No solo para la religión el miedo es muy rentable como forma subliminal de chantaje: para la política también. El mecanismo interno del poder se mueve siempre con las mismas ruedecitas en su engranaje. Alentemos el miedo, piensan los poderosos, y así podremos manipular mejor a nuestros súbditos.
La receta es muy sencilla. En primer lugar, se magnifica (o incluso se crea de la nada) el miedo a algo, véase: nos van a quitar el trabajo, nos van a quitar la pensión, nos van a quitar nuestras casas, nos van a quitar los ahorros, nos van a sacar una navaja por la calle, se van a cargar nuestra cultura, van a destrozar nuestros principios morales y a pervertir a nuestros hijos, nos van a contagiar un virus, nos van a tirar una bomba, nos van a robar lo que es nuestro. Son estructuras básicas que se repiten a lo largo de la historia, basta con escoger las que sean más útiles en cada momento.

Si hay un miedo universal por excelencia es el miedo a la muerte, o incluso peor, el miedo a morir, ese proceso a veces tan difícil, abrupto y no demasiado apetecible. Para muchas sociedades constituye un tabú con connotaciones supersticiosas y mágicas: no hay que mentar la muerte que se atrae. Hay incluso quien siente pavor solo de ver un coche fúnebre pasando cerca: presagios, avisos, señales de la propia muerte merodeando por el territorio. Si el miedo tiene tanto que ver con la pérdida, la muerte debería ser, por lógica, el mayor miedo humano. La muerte nos lo arrebata todo y nos sume en la nada. Por mucho que queramos creer en el más allá o en la posteridad, por mucho que seamos conscientes de la caducidad de la vida, no es fácil hacerse a la idea de que el mundo sigue adelante sin nosotros.

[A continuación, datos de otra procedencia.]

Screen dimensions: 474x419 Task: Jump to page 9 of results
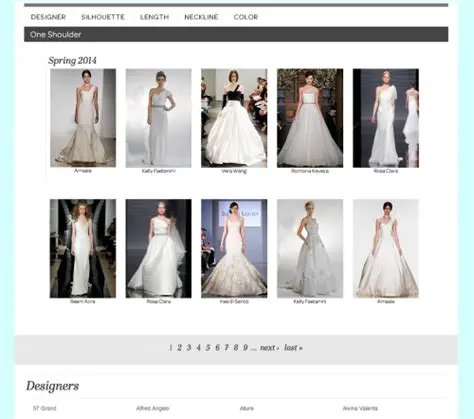coord(245,348)
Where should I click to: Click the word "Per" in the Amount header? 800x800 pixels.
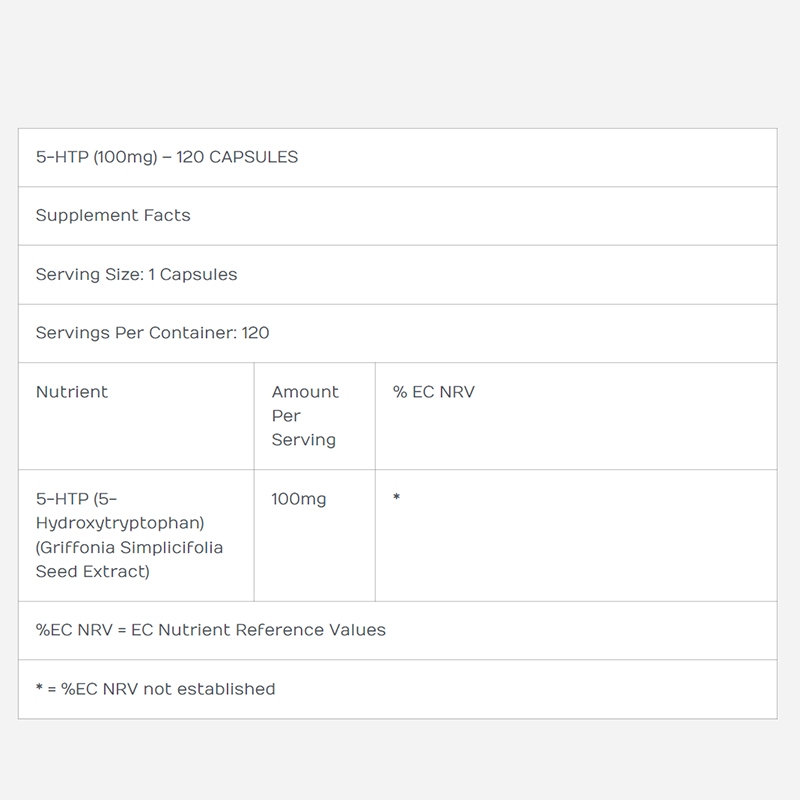point(286,416)
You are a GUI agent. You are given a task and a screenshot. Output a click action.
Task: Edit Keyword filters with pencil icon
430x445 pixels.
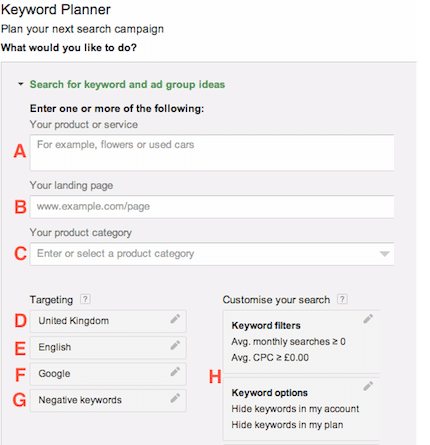click(368, 319)
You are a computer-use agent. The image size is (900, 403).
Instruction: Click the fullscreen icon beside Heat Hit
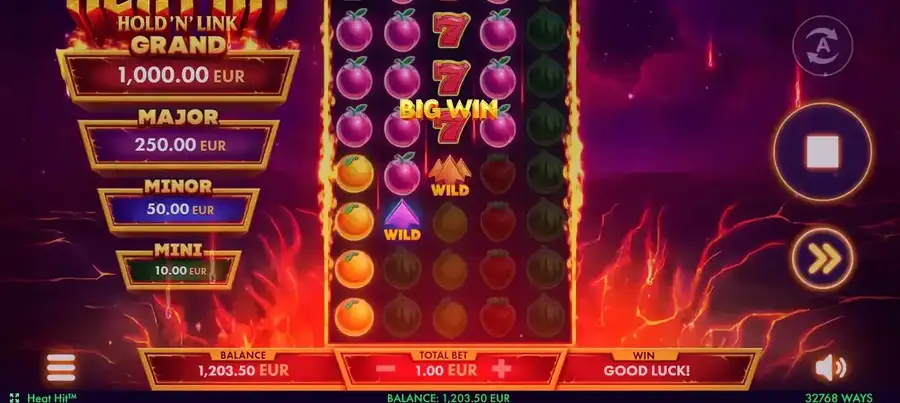coord(14,397)

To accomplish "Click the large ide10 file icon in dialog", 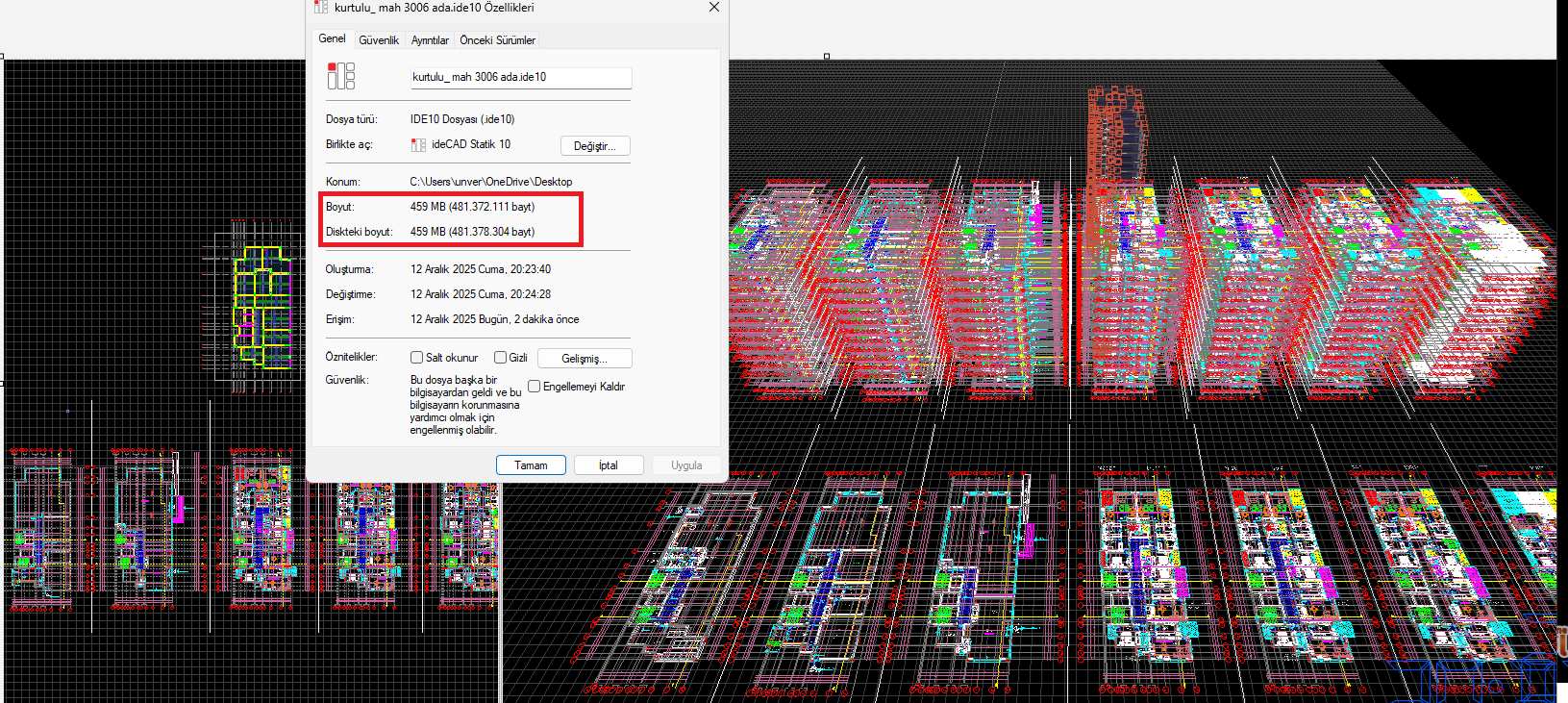I will point(340,76).
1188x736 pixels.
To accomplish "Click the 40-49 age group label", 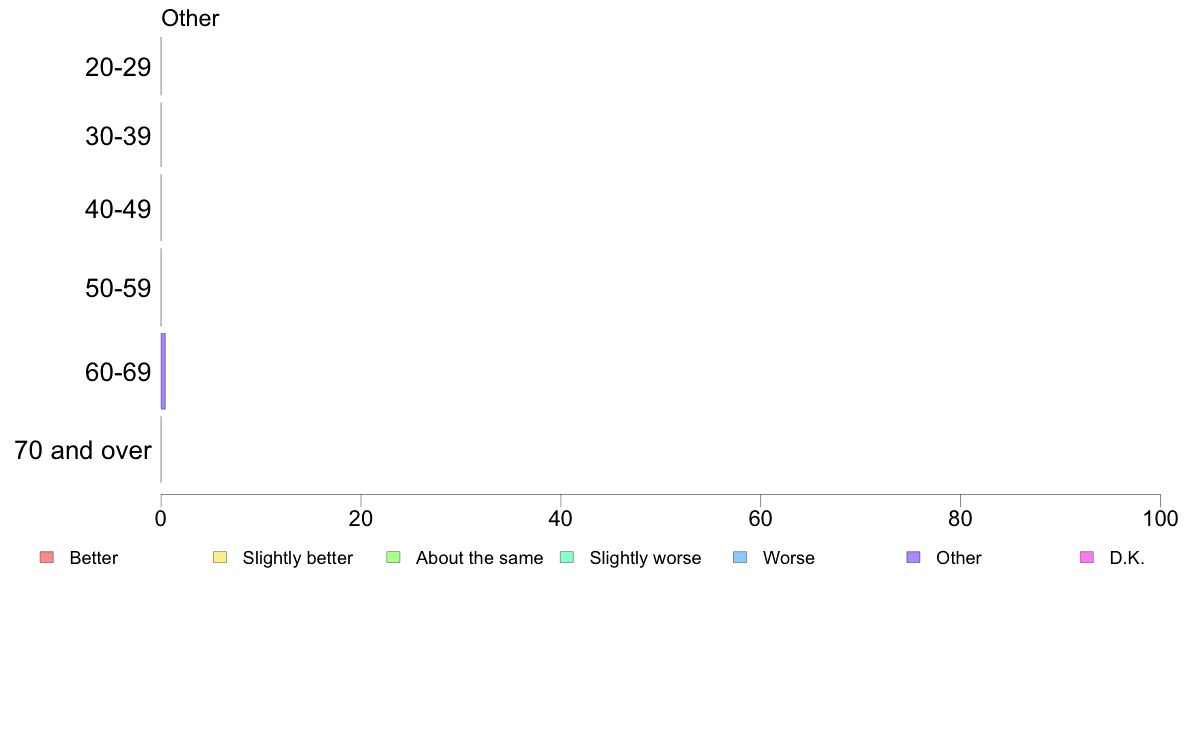I will [118, 209].
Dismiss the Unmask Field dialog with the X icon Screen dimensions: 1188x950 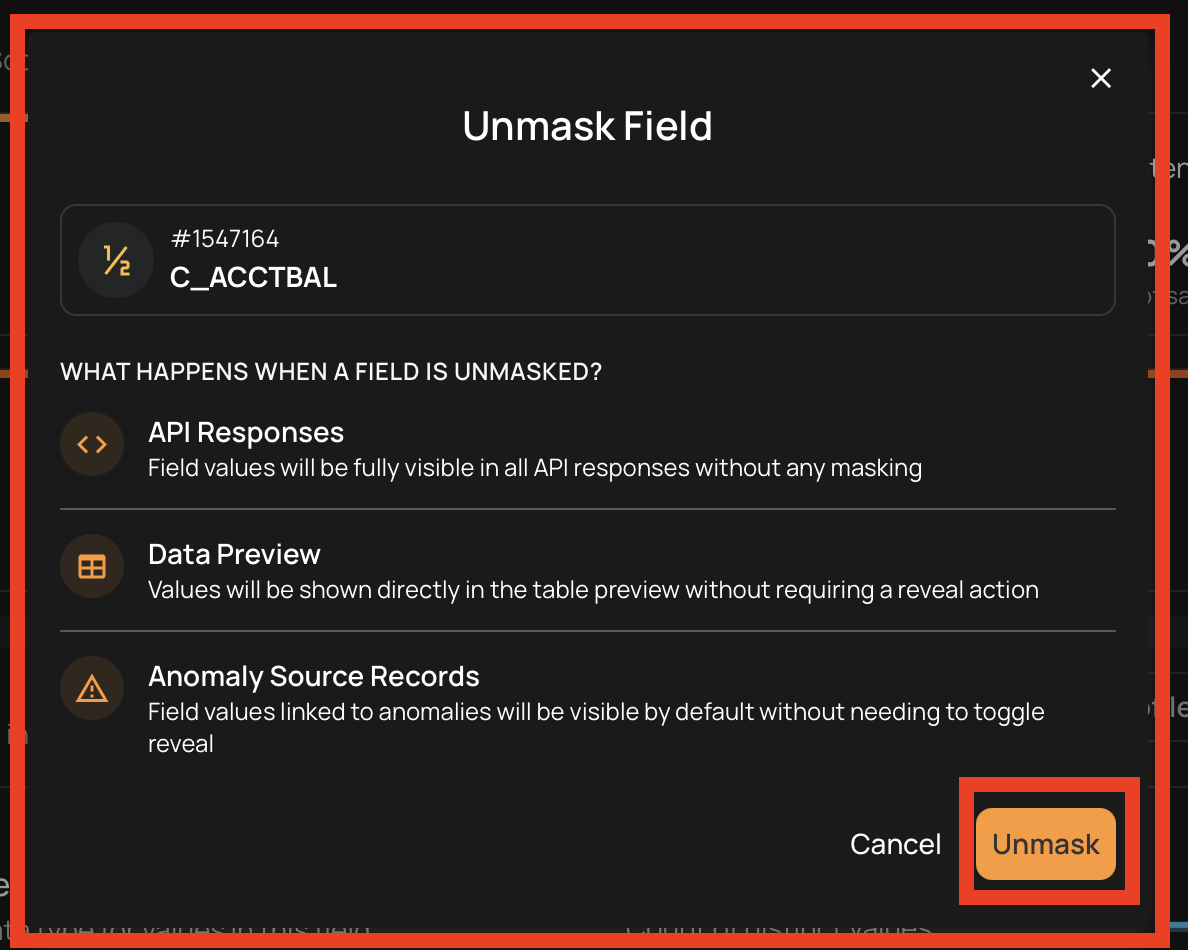pyautogui.click(x=1101, y=78)
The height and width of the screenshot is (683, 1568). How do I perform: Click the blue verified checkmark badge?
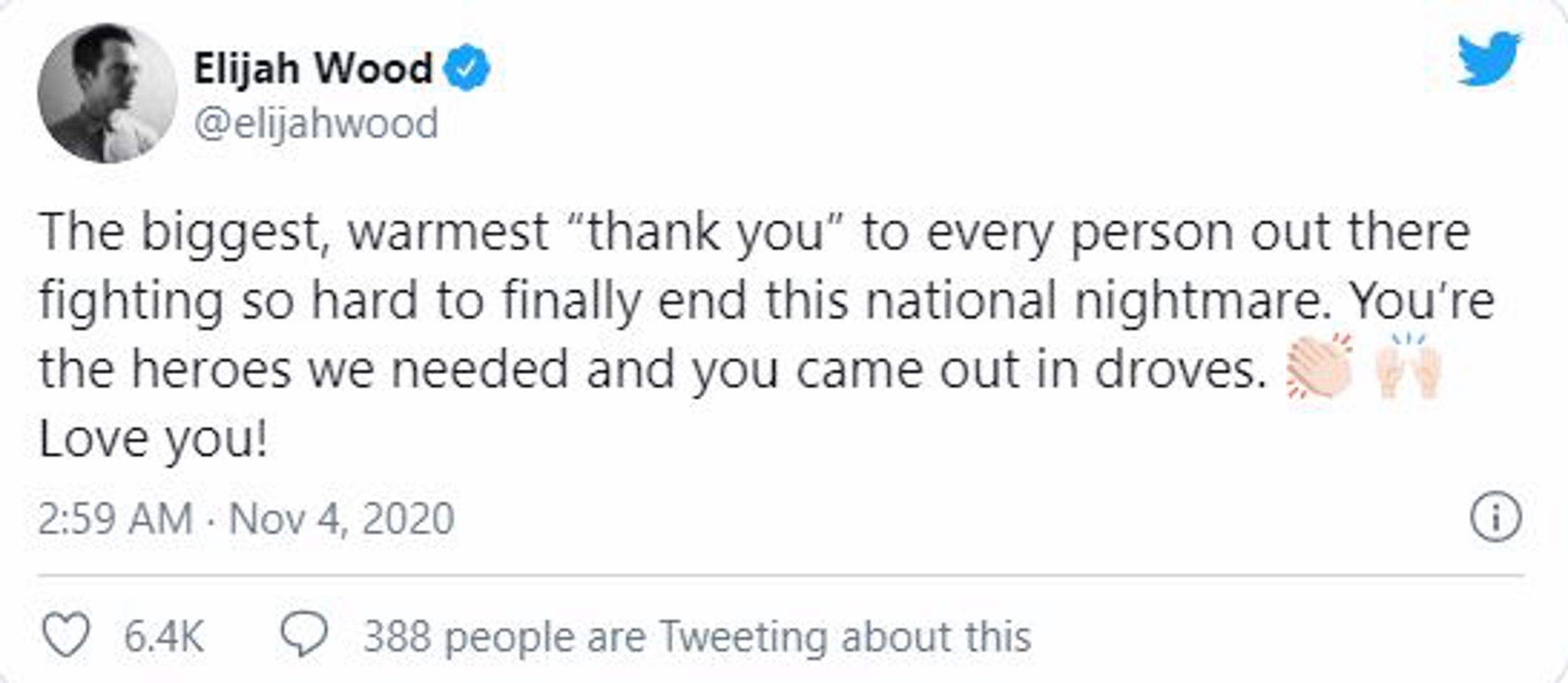[466, 68]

Vivimos en una sociedad cada vez más miedosa, marcada por la distancia social y la desconfianza, el pavor a la enfermedad y los contagios, el temor a perder el trabajo que nos explota o nos hace pasar horas diarias apiñados como ganado en el metro, la obsesión por el terrorismo y la seguridad ciudadana. En El miedo en Occidente el historiador francés Jean Delumeau expone que, frente a tiempos pasados en los que manifestar miedo era una indignidad propia de cobardes, mujeres y niños, hoy día la idea del terror es parte cotidiana de la civilización, hasta el punto de que el buen ciudadano es aquel que está informado, alerta y vigilante ante el peligro, incluso dispuesto a denunciarlo si lo percibe cerca. El modelo de vida al que aspiramos se apoya, cada vez más, en tecnologías de protección y defensa, seguridad privada, urbanizaciones fortificadas, videocámaras, pruebas médicas preventivas, higiene mental y asepsia. Le hemos perdido miedo al miedo y ahora lo manifestamos sin pudor.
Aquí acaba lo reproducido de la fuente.